American Legacy Foundation staff, led by Dr. Jennifer Pearson, reported two surveys gauging awareness, use and perceptions of e-cigarettes.  The research was published in the American Journal of Public Health (abstract here).


One survey, the online KnowledgePanel, included 2,649 never, current and former smokers.  The other, the Legacy Longitudinal Smoker Cohort (LLSC), surveyed 3,658 current and former smokers.  Major findings appear in the table.


In both surveys, nearly 6 out of 10 smokers were aware of e-cigarettes – a higher percentage than among former smokers (42%) or never smokers (33%) in the KnowledgePanel survey.  However, only 6-11% of current smokers had used the devices; trial among former smokers was even lower.  Only 4% of smokers had used e-cigarettes in the past 30 days.


E-Cigarette Awareness, Use and Perception of Harm
KnowledgePanel LLSC
Never Smokers Former Smokers Current Smokers Former Smokers Current Smokers
Awareness 33% 42% 57% 58% 58%
Ever Use 0.8% 2% 11% 3% 6%
Less Harmful Than Cigarettes 71% 85%
Same/More Harmful 29% 15%


Among current smokers who were aware of e-cigarettes, 71-85% correctly believed they are less harmful than cigarettes.  The remainder, unfortunately, believed that e-cigarettes are just as or more harmful.


The American Legacy Foundation “is dedicated to building a world where young people reject tobacco and anyone can quit.”  In their introduction, the authors write that e-cigarettes “could act as a starter product for combustible cigarettes, especially among youths or young adults…”, but they offer no data on e-cigarette use among youth; even among adult never smokers, ever use is a minuscule 0.5%.
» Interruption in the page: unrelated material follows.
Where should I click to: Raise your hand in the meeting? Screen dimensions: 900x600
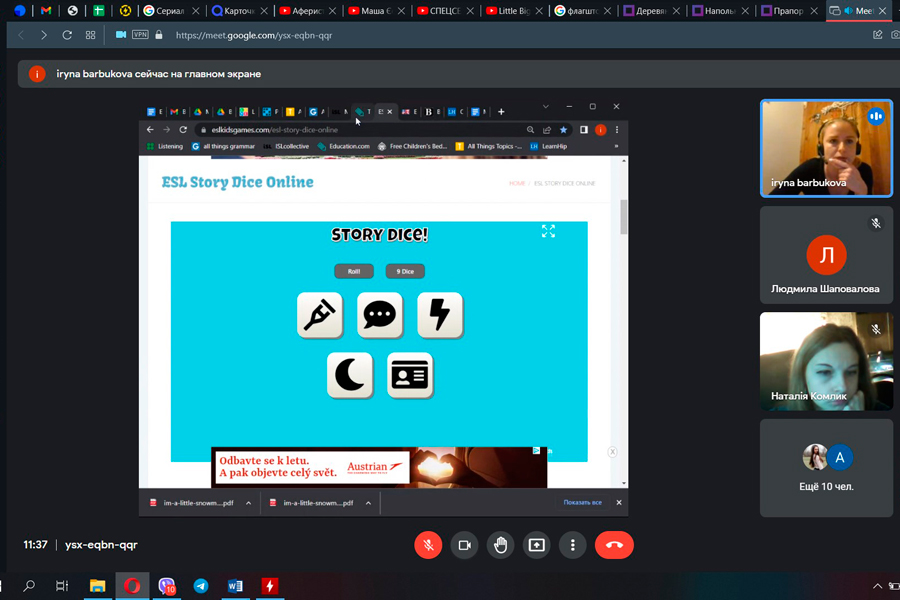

Dr. Pearson and colleagues suggest that e-cigarettes “may lure former smokers to return to nicotine dependence, delay cessation among current smokers, serve as a dual-use product, or enable individuals to avoid smoking restrictions.”  None of these concerns are supported by data.  There is no evidence that e-cigarettes “lure” former smokers into nicotine dependence.  Even if this did occur, it would not be a legitimate reason to deny current smokers access to them.  There is no proof that e-cigarettes delay cessation among current smokers.  In fact, Dr. Pearson writes that “The [KnowledgePanel] survey data suggested that some smokers who were interested in quitting were using [e-cigarettes] as cessation devices…” She asserts that this was “possibly discouraging the use of proven smoking cessation treatments…”  As I discussed several weeks ago (here), pharmaceutical nicotine products are “proven” to fail for 93% of smokers; this is enough to discourage their use.


Dr. Pearson and colleagues opine that, “Given the widespread availability, awareness, and use of [e-cigarettes] by millions of consumers, [they] should not be marketed until adequately tested and regulated by the FDA.”  In the coming months, the FDA is likely to issue regulations for e-cigarettes as tobacco products.


Already, millions of smokers are aware of e-cigarettes; a smaller number have used them; and many have learned that vaping is vastly safer than – and can successfully replace – smoking.